A report concerning the tragic events in Rjukan leading to the death of climber has been compiled. The report can be found here
Well overall we had an amazing trip, thanks to those that gave us lifts, money and kit for the trip. We saw crazy temperatures and changed our plans about 100 times but at the end of the day this is what its all about. The trip had highs and lows and I think we both learnt a lot about each other and our personal expectations and goals. Our equipment performed outstandingly and I think is now well oiled now for ice fall climbing. I should have some reviews soon on the newer bits of kit I used like the Petzl Lazer speed and speed light screws. We are looking forward to another trip next year, possibly a little bit earlier, late Jan most likely.

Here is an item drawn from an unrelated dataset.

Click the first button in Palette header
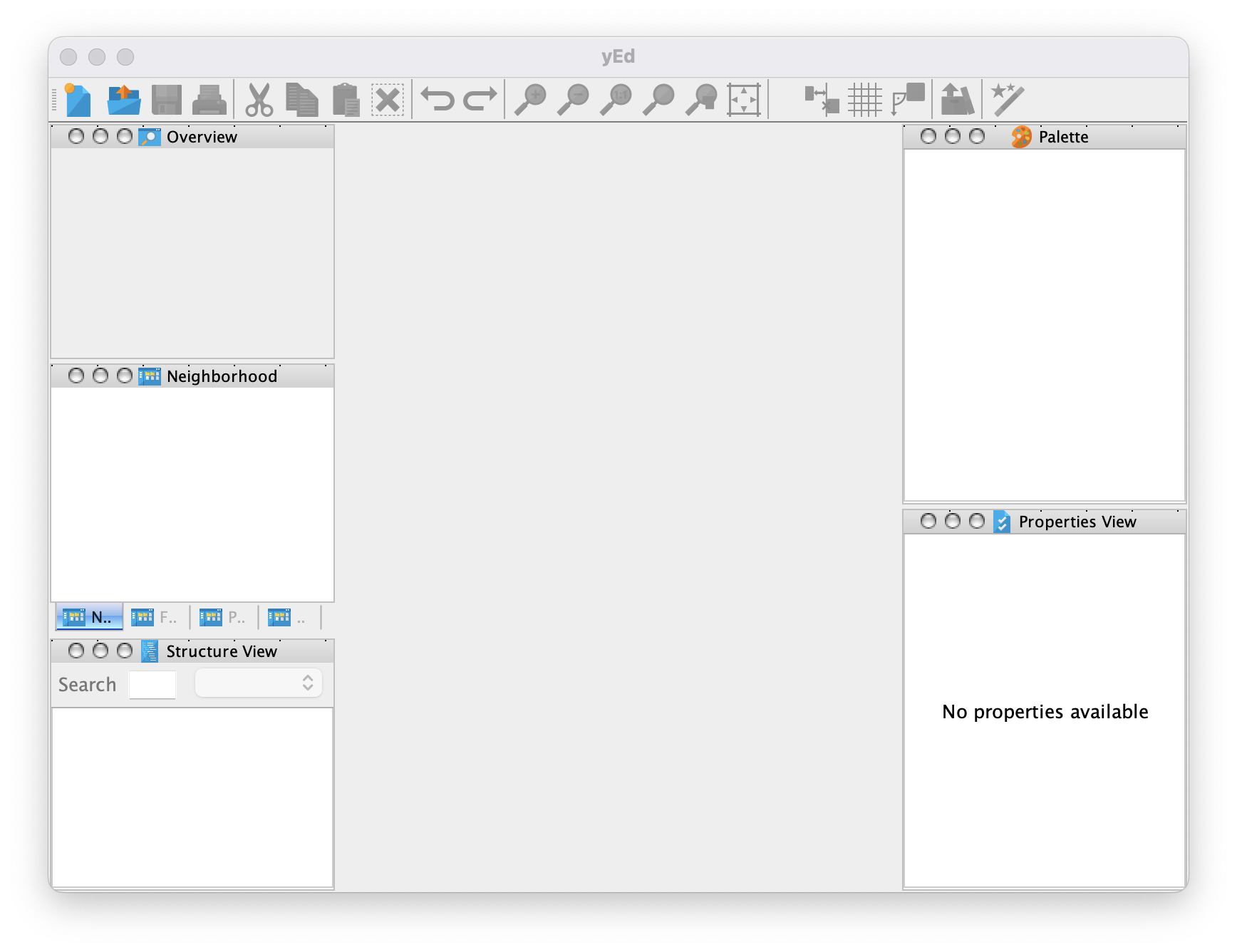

We are already planning our next trip which will be two weeks in the Dolomites this summer.
Ok so maybe its not as hot as poontang but its got up to 9 degrees c in the sun! Iv never experienced a range in temperatures like this before, crazy! The annual Rjukan ice fest starts tomorrow too, good luck with that. So we were planning on hitting up one of the easy 11+ pitchers down near Mael for a final day but its just so warm. We headed instead up to Vermork and walked along the old railway line on the shady side to see what Junglebokka looks like. A lot of soft snow around, walking was tricky and the ice underfoot was terrible. We found the climb which by now was a stream of water over desperately thin ice. Unfortunately it wasn't meant to be, we exchanged some beta with a couple of other climbers with the same idea and headed back to the car via Seuses veil which was also vanishing. The two guys had just been to Krokan which was now a river. So we had a nice day walking about the valley and exploring some more, we dropped all our wet kit back at the hostel to dry for the flight tomorrow and went for a drive up Gausta to collect our goggles from the snow cave. We drove right up to the trainline Gaustabannen and took in the spectacular views across the valley and into Hardangervidda, Norways largest National Park. We took a drive up into the ski areas and watched some skiing before getting some supplies from the mini pri. We had a leisurely pack and sort that night ready for our flights tomorrow.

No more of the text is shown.